Nadelöhre schaffen Probleme. Der Suezkanal, der eine Woche lang von einem havarierten Containerschiff von apokalyptischer Dimension blockiert wurde, ist ein Nadelöhr. Was auf und an dieser Wasserstraße vor sich geht, beeinflusst die Weltwirtschaft und die Weltpolitik auch und gerade dann, wenn nichts mehr geht. Seit der Kanal 1869, also vor gut 150 Jahren, zu den Klängen von Giuseppe Verdis eigens komponierter Oper „Aida“ eröffnet wurde, stand er regelmäßig auf der Krisenliste der Weltpolitik ganz oben.
Als ich über diesen Eintrag auf meiner Website nachdachte, fiel mir auf, dass der Suezkanal als Krisenherd in sämtlichen gut eindutzend Büchern vorkommt, die ich zu Fragen der internationalen Politik geschrieben habe. Im Falle meines ersten Buches
Imperialismus und Gleichgewicht überrascht das nicht. Denn es befasst sich mit der sogenannten orientalischen Frage in den Jahrzehnten vor Ausbruch des Ersten Weltkriegs.

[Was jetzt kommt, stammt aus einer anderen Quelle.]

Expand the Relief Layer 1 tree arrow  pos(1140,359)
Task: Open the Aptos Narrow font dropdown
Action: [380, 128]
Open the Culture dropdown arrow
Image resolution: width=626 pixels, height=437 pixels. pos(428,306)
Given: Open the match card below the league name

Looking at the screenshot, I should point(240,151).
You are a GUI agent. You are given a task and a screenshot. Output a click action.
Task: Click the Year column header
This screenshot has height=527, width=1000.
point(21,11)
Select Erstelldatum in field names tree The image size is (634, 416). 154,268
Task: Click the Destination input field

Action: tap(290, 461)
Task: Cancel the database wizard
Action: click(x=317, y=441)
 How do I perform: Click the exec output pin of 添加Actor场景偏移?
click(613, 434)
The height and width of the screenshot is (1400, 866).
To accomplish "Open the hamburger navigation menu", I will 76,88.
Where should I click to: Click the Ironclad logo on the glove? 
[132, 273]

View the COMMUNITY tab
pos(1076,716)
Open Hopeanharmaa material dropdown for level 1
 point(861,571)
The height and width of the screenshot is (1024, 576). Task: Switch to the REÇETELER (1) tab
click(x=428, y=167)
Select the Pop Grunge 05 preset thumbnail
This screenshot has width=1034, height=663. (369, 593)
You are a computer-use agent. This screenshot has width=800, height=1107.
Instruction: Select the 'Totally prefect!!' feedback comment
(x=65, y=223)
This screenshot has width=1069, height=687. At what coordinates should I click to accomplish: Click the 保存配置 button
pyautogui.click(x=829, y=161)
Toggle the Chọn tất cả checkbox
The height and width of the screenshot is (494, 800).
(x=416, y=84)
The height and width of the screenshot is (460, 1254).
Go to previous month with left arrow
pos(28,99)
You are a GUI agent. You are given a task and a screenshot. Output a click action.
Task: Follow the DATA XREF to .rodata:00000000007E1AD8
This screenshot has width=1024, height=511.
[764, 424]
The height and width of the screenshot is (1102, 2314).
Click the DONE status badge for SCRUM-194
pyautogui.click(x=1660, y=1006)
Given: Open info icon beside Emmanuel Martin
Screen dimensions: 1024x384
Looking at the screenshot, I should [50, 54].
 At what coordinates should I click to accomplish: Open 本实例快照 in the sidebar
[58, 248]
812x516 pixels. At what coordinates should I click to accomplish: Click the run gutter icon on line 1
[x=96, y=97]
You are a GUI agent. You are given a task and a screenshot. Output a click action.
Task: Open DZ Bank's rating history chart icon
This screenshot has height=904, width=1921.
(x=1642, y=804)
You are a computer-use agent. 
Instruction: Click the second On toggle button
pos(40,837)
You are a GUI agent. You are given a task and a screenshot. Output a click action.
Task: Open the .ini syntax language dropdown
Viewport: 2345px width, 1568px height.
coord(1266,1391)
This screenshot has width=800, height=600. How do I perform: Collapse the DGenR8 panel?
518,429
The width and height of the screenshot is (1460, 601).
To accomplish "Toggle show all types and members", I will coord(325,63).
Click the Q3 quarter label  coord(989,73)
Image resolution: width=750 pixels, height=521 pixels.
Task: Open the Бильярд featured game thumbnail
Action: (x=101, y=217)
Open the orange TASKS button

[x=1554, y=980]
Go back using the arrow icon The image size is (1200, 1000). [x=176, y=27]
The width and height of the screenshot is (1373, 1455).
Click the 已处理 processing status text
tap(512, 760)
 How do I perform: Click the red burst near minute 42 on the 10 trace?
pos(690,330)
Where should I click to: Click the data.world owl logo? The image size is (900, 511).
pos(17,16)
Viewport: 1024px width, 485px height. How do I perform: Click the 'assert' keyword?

Auf den ersten Blick nicht selbstverständlich ist hingegen die starke Präsenz des Kanals auch in Büchern, in denen es um die
Deutsche Außenpolitik geht. Tatsächlich fand die Wasserstraße, mit ihrer Verstaatlichung durch den ägyptischen Staatspräsidenten Gamal Abdel Nasser im Juli 1956 beginnend, schon deshalb immer wieder ihren Weg in die Schlagzeilen deutscher Medien, weil es den drei Nahostkriegen der Jahre 1956, 1967 und 1973 auch um den Suezkanal ging.
An seiner politischen, wirtschaftlichen und nicht zuletzt: strategischen Bedeutung hat sich bis heute nichts geändert, im Gegenteil. Der Kanal bleibt die kürzeste eisfrei Verbindung vom Mittelmeer nach Ostasien. Täglich passieren ihn 52 Schiffe. Das Frachtaufkommen entspricht etwa 13 Prozent des globalen Welthandels.
Die Bilanz der siebentägigen Schließung dieses Nadelöhrs für die Weltwirtschaft sind enorm: Auch weil die alternative Route um das Kap der Guten Hoffnung wesentlich länger und teurer ist, wurden die Schiffe vor den Kanalzufahrten geparkt. Haben sich die Staus aufgelöst, bilden sich neue Engpässe vor den Häfen, in denen die Ladung der verspätet und im Pulk eintreffenden Schiffe zu löschen ist. Die Lieferketten reißen. Nicht nur der Ölpreis steigt. Die Miet- und Kaufpreise für Container und mit ihnen die Frachtkosten gehen durch die Decke. Die Allianz, einer der weltweit größten Versicherer, rechnet mit Einbußen für den Welthandel von wöchentlich bis zu 10 Milliarden US-Dollar.
Womit sich die Frage stellt, wie es dahin kommen konnte, dass geographische und politische, wirtschaftliche oder strategische Nadelöhre einen derart massiven Einfluss auf die Weltordnung nehmen können. Auch darüber geben Gerhard Schröder und ich in unserem neuen Buch
"Letzte Chance – Warum wir jetzt eine neue Weltordnung brauchen" Auskunft.